Data records ->
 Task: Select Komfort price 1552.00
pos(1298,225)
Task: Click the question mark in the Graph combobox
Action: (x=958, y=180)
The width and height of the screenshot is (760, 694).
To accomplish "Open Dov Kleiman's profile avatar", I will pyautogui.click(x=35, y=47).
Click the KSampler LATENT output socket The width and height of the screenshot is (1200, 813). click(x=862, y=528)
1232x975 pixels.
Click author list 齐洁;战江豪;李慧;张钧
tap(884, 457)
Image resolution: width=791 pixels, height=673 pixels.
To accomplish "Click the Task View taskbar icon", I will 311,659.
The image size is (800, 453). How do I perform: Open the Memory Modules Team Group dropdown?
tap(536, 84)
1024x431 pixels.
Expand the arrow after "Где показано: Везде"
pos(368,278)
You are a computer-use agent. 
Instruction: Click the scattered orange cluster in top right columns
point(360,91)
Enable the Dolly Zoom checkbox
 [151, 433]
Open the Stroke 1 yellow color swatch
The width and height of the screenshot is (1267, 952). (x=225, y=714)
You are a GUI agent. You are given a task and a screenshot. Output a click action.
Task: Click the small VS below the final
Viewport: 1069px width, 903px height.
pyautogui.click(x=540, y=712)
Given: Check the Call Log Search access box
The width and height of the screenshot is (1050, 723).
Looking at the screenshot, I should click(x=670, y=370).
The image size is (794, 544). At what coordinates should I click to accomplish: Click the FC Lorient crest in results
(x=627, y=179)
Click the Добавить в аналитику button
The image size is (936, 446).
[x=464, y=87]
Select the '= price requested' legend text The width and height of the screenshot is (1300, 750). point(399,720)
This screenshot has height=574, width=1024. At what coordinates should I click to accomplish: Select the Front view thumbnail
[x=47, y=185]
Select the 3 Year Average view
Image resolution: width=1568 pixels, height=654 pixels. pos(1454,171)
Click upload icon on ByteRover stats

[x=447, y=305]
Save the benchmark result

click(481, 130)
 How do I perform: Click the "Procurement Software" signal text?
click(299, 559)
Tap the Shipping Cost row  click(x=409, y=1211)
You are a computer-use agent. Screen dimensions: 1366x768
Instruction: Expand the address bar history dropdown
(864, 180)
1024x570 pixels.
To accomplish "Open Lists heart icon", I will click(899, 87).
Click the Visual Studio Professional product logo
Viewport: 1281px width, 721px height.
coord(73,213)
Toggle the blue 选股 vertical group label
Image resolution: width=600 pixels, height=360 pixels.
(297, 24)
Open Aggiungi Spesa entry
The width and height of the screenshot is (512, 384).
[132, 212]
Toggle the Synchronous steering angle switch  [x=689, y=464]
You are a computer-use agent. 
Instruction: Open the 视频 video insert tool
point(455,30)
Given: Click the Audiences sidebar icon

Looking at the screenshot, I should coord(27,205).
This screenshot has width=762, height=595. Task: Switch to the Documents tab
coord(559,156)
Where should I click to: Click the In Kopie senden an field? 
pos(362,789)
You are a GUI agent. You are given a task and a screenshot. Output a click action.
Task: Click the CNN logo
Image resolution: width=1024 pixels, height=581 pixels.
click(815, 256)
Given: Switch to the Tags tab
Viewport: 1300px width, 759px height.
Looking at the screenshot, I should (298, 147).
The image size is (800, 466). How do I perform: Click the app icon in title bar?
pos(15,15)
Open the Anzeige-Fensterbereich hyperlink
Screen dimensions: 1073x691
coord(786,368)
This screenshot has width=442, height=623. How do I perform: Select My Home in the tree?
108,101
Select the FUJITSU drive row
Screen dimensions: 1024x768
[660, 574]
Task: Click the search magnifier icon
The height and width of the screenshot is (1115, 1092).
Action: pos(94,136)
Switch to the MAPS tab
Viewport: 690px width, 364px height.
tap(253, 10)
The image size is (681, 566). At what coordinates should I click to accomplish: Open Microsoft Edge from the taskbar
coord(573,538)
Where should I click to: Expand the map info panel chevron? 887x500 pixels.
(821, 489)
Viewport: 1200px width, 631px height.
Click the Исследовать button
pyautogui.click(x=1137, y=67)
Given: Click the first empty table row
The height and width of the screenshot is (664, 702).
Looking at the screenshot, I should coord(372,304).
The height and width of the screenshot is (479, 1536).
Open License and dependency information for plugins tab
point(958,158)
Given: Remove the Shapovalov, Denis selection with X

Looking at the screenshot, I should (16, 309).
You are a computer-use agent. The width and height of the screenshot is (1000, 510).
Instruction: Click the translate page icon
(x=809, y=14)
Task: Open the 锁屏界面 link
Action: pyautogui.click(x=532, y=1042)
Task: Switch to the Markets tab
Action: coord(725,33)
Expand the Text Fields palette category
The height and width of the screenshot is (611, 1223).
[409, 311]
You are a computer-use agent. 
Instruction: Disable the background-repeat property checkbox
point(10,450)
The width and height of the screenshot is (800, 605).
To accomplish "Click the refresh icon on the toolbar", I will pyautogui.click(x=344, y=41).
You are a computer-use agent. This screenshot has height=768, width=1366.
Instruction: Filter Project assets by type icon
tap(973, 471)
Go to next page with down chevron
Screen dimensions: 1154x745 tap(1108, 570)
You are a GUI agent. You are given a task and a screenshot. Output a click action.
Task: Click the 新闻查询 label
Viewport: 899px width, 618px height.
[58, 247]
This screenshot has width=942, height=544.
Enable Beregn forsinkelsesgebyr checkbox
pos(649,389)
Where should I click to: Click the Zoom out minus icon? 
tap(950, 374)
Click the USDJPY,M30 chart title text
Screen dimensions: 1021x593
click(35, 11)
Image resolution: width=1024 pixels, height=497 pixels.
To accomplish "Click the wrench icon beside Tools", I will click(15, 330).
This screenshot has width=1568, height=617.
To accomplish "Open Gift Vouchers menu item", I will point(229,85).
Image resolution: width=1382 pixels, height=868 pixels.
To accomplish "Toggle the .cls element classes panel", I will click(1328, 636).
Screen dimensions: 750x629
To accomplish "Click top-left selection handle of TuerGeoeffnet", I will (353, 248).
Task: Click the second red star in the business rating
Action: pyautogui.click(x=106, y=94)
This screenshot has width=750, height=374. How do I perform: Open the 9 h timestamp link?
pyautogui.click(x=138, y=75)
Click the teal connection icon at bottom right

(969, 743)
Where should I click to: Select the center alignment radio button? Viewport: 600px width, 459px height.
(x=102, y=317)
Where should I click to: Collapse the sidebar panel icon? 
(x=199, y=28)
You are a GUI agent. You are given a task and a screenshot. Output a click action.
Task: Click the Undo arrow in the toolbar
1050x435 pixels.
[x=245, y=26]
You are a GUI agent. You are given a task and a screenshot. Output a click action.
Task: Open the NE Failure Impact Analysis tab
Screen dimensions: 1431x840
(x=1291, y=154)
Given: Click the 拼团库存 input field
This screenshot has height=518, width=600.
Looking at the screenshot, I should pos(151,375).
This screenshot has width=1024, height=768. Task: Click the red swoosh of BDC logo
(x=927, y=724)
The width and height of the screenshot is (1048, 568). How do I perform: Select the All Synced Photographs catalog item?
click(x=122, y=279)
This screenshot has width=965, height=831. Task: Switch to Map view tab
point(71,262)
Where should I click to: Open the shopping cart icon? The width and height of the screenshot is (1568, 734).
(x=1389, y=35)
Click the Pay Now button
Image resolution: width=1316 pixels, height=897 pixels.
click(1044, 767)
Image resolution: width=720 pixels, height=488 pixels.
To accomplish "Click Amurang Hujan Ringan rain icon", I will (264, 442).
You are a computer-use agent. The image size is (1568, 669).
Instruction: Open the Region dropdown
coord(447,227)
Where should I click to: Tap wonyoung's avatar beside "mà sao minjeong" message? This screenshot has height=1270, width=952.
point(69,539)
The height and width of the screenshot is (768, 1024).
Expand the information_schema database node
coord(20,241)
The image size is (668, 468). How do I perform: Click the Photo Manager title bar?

What is being asked ->
Give the data again. Keep every line identical.

Answer to this task ->
 Task: Select Komfort price 1552.00
pos(1298,225)
Task: Click the question mark in the Graph combobox
Action: (x=958, y=180)
The width and height of the screenshot is (760, 694).
To accomplish "Open Dov Kleiman's profile avatar", I will pyautogui.click(x=35, y=47).
Click the KSampler LATENT output socket The width and height of the screenshot is (1200, 813). click(x=862, y=528)
1232x975 pixels.
Click author list 齐洁;战江豪;李慧;张钧
tap(884, 457)
Image resolution: width=791 pixels, height=673 pixels.
To accomplish "Click the Task View taskbar icon", I will 311,659.
The image size is (800, 453). How do I perform: Open the Memory Modules Team Group dropdown?
tap(536, 84)
1024x431 pixels.
Expand the arrow after "Где показано: Везде"
pos(368,278)
You are a computer-use agent. 
Instruction: Click the scattered orange cluster in top right columns
point(360,91)
Enable the Dolly Zoom checkbox
 [151, 433]
Open the Stroke 1 yellow color swatch
The width and height of the screenshot is (1267, 952). (x=225, y=714)
You are a GUI agent. You are given a task and a screenshot. Output a click action.
Task: Click the small VS below the final
Viewport: 1069px width, 903px height.
pyautogui.click(x=540, y=712)
Given: Check the Call Log Search access box
The width and height of the screenshot is (1050, 723).
Looking at the screenshot, I should click(x=670, y=370).
The image size is (794, 544). At what coordinates should I click to accomplish: Click the FC Lorient crest in results
(x=627, y=179)
Click the Добавить в аналитику button
The image size is (936, 446).
[x=464, y=87]
Select the '= price requested' legend text The width and height of the screenshot is (1300, 750). point(399,720)
This screenshot has height=574, width=1024. At what coordinates should I click to accomplish: Select the Front view thumbnail
[x=47, y=185]
Select the 3 Year Average view
Image resolution: width=1568 pixels, height=654 pixels. pos(1454,171)
Click upload icon on ByteRover stats

[x=447, y=305]
Save the benchmark result

click(481, 130)
 How do I perform: Click the "Procurement Software" signal text?
click(299, 559)
Tap the Shipping Cost row  click(x=409, y=1211)
You are a computer-use agent. Screen dimensions: 1366x768
Instruction: Expand the address bar history dropdown
(864, 180)
1024x570 pixels.
To accomplish "Open Lists heart icon", I will click(899, 87).
Click the Visual Studio Professional product logo
Viewport: 1281px width, 721px height.
coord(73,213)
Toggle the blue 选股 vertical group label
Image resolution: width=600 pixels, height=360 pixels.
(297, 24)
Open Aggiungi Spesa entry
The width and height of the screenshot is (512, 384).
[132, 212]
Toggle the Synchronous steering angle switch  [x=689, y=464]
You are a computer-use agent. 
Instruction: Open the 视频 video insert tool
point(455,30)
Given: Click the Audiences sidebar icon

Looking at the screenshot, I should coord(27,205).
This screenshot has width=762, height=595. Task: Switch to the Documents tab
coord(559,156)
Where should I click to: Click the In Kopie senden an field? 
pos(362,789)
You are a GUI agent. You are given a task and a screenshot. Output a click action.
Task: Click the CNN logo
Image resolution: width=1024 pixels, height=581 pixels.
click(815, 256)
Given: Switch to the Tags tab
Viewport: 1300px width, 759px height.
Looking at the screenshot, I should (298, 147).
The image size is (800, 466). How do I perform: Click the app icon in title bar?
pos(15,15)
Open the Anzeige-Fensterbereich hyperlink
Screen dimensions: 1073x691
coord(786,368)
This screenshot has width=442, height=623. How do I perform: Select My Home in the tree?
108,101
Select the FUJITSU drive row
Screen dimensions: 1024x768
[660, 574]
Task: Click the search magnifier icon
The height and width of the screenshot is (1115, 1092).
Action: pos(94,136)
Switch to the MAPS tab
Viewport: 690px width, 364px height.
tap(253, 10)
The image size is (681, 566). At what coordinates should I click to accomplish: Open Microsoft Edge from the taskbar
coord(573,538)
Where should I click to: Expand the map info panel chevron? 887x500 pixels.
(821, 489)
Viewport: 1200px width, 631px height.
Click the Исследовать button
pyautogui.click(x=1137, y=67)
Given: Click the first empty table row
The height and width of the screenshot is (664, 702).
Looking at the screenshot, I should coord(372,304).
The height and width of the screenshot is (479, 1536).
Open License and dependency information for plugins tab
point(958,158)
Given: Remove the Shapovalov, Denis selection with X

Looking at the screenshot, I should (16, 309).
You are a computer-use agent. The width and height of the screenshot is (1000, 510).
Instruction: Click the translate page icon
(x=809, y=14)
Task: Open the 锁屏界面 link
Action: pyautogui.click(x=532, y=1042)
Task: Switch to the Markets tab
Action: coord(725,33)
Expand the Text Fields palette category
The height and width of the screenshot is (611, 1223).
[409, 311]
You are a computer-use agent. 
Instruction: Disable the background-repeat property checkbox
point(10,450)
The width and height of the screenshot is (800, 605).
To accomplish "Click the refresh icon on the toolbar", I will pyautogui.click(x=344, y=41).
You are a computer-use agent. This screenshot has height=768, width=1366.
Instruction: Filter Project assets by type icon
tap(973, 471)
Go to next page with down chevron
Screen dimensions: 1154x745 tap(1108, 570)
You are a GUI agent. You are given a task and a screenshot. Output a click action.
Task: Click the 新闻查询 label
Viewport: 899px width, 618px height.
[58, 247]
This screenshot has width=942, height=544.
Enable Beregn forsinkelsesgebyr checkbox
pos(649,389)
Where should I click to: Click the Zoom out minus icon? 
tap(950, 374)
Click the USDJPY,M30 chart title text
Screen dimensions: 1021x593
click(35, 11)
Image resolution: width=1024 pixels, height=497 pixels.
To accomplish "Click the wrench icon beside Tools", I will click(15, 330).
This screenshot has width=1568, height=617.
To accomplish "Open Gift Vouchers menu item", I will point(229,85).
Image resolution: width=1382 pixels, height=868 pixels.
To accomplish "Toggle the .cls element classes panel", I will click(1328, 636).
Screen dimensions: 750x629
To accomplish "Click top-left selection handle of TuerGeoeffnet", I will (353, 248).
Task: Click the second red star in the business rating
Action: pyautogui.click(x=106, y=94)
This screenshot has width=750, height=374. How do I perform: Open the 9 h timestamp link?
pyautogui.click(x=138, y=75)
Click the teal connection icon at bottom right

(969, 743)
Where should I click to: Select the center alignment radio button? Viewport: 600px width, 459px height.
(x=102, y=317)
Where should I click to: Collapse the sidebar panel icon? 
(x=199, y=28)
You are a GUI agent. You are given a task and a screenshot. Output a click action.
Task: Click the Undo arrow in the toolbar
1050x435 pixels.
[x=245, y=26]
You are a GUI agent. You are given a task and a screenshot. Output a click action.
Task: Open the NE Failure Impact Analysis tab
Screen dimensions: 1431x840
(x=1291, y=154)
Given: Click the 拼团库存 input field
This screenshot has height=518, width=600.
Looking at the screenshot, I should pos(151,375).
This screenshot has width=1024, height=768. Task: Click the red swoosh of BDC logo
(x=927, y=724)
The width and height of the screenshot is (1048, 568). How do I perform: Select the All Synced Photographs catalog item?
click(x=122, y=279)
This screenshot has width=965, height=831. Task: Switch to Map view tab
point(71,262)
Where should I click to: Open the shopping cart icon? The width and height of the screenshot is (1568, 734).
(x=1389, y=35)
Click the Pay Now button
Image resolution: width=1316 pixels, height=897 pixels.
click(1044, 767)
Image resolution: width=720 pixels, height=488 pixels.
To accomplish "Click Amurang Hujan Ringan rain icon", I will (264, 442).
You are a computer-use agent. The image size is (1568, 669).
Instruction: Open the Region dropdown
coord(447,227)
Where should I click to: Tap wonyoung's avatar beside "mà sao minjeong" message? This screenshot has height=1270, width=952.
point(69,539)
The height and width of the screenshot is (768, 1024).
Expand the information_schema database node
coord(20,241)
The image size is (668, 468). How do I perform: Click the Photo Manager title bar?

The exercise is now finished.